▶ [Stored items]:
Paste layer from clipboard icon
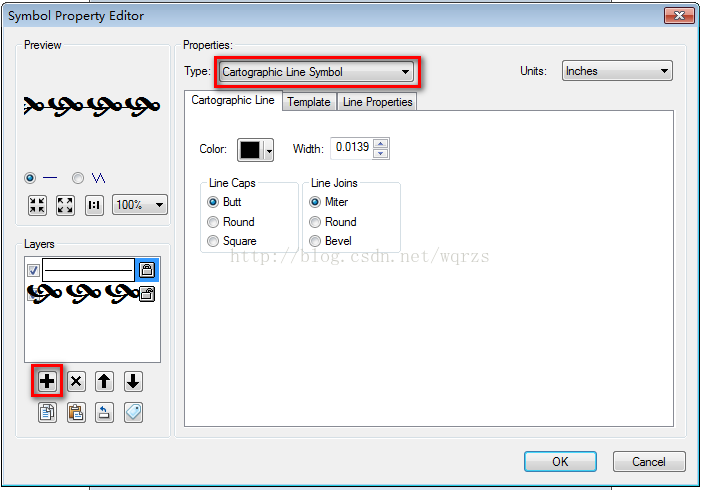 click(x=76, y=412)
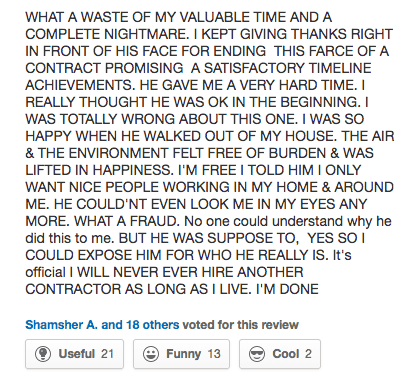
Task: Click the closing words 'I'M DONE'
Action: click(x=287, y=289)
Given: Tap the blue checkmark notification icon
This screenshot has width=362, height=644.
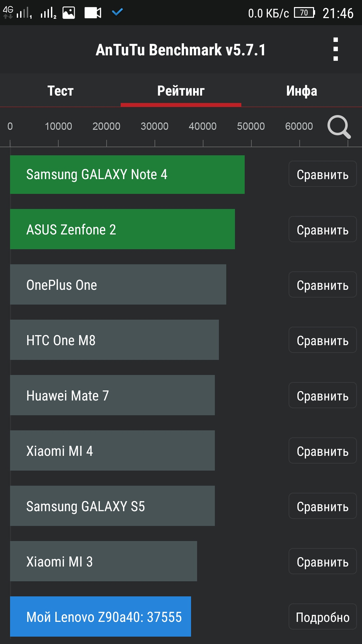Looking at the screenshot, I should point(117,12).
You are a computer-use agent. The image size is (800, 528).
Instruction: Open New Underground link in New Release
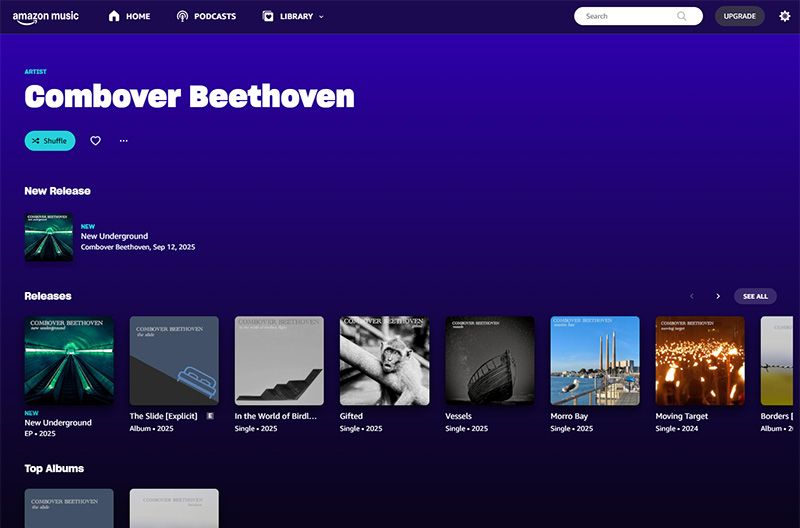pyautogui.click(x=114, y=237)
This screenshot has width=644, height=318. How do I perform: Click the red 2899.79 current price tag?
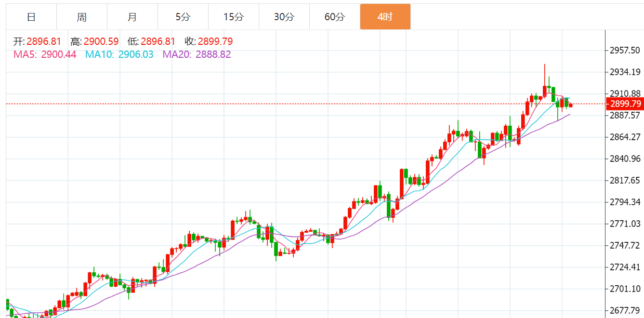pos(625,104)
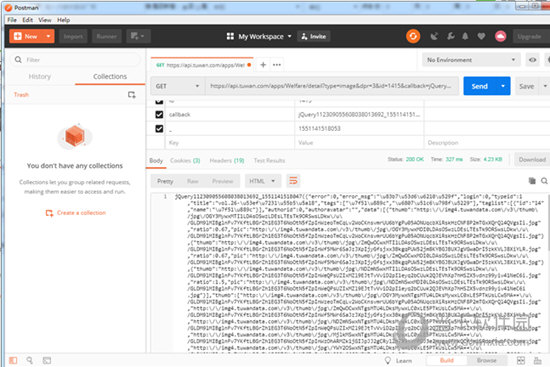The width and height of the screenshot is (550, 367).
Task: Click the Filter search field
Action: [x=75, y=60]
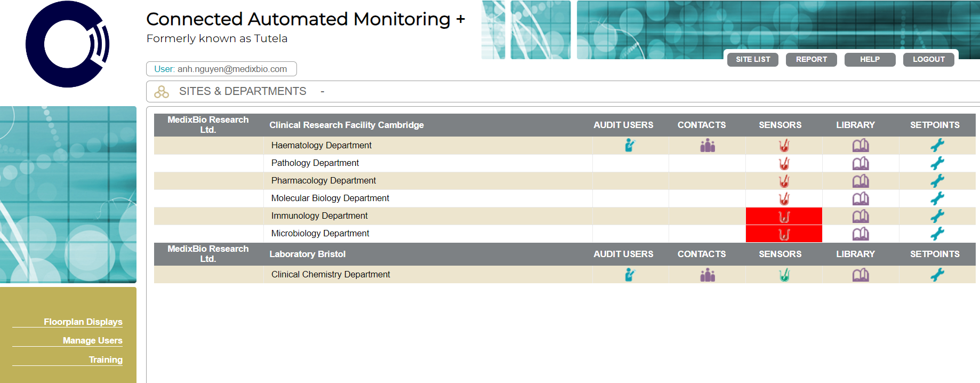Screen dimensions: 980x383
Task: Open Setpoints wrench for Molecular Biology Department
Action: (937, 198)
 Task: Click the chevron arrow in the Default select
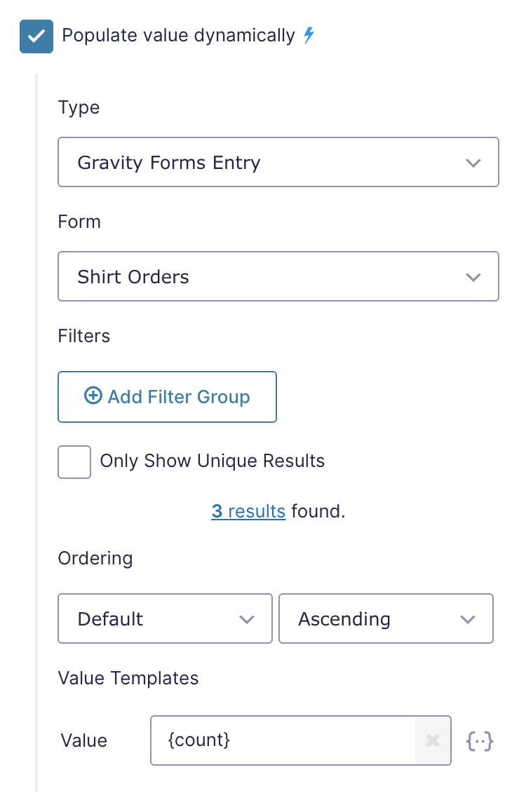click(x=247, y=619)
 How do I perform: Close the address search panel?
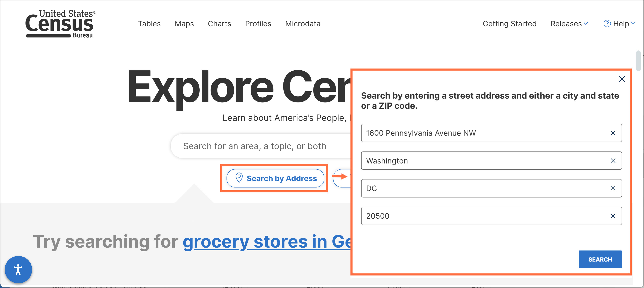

▶ [What you are asked to do]:
From the first line to the last, copy the records exactly and skip the pictures.

▶ [Result for this exercise]:
Paste layer from clipboard icon
 click(x=76, y=412)
Task: Click the closing words 'I'M DONE'
Action: click(x=287, y=289)
Given: Tap the blue checkmark notification icon
This screenshot has width=362, height=644.
Looking at the screenshot, I should point(117,12).
You are a computer-use agent. The image size is (800, 528).
Instruction: Open New Underground link in New Release
pyautogui.click(x=114, y=237)
This screenshot has width=644, height=318. How do I perform: Click the red 2899.79 current price tag?
pos(625,104)
The width and height of the screenshot is (550, 367).
Task: Click the Filter search field
Action: [x=75, y=60]
Screen dimensions: 980x383
Task: Open Setpoints wrench for Molecular Biology Department
Action: (937, 198)
 Task: Click the chevron arrow in the Default select
click(x=247, y=619)
 How do I perform: Close the address search panel?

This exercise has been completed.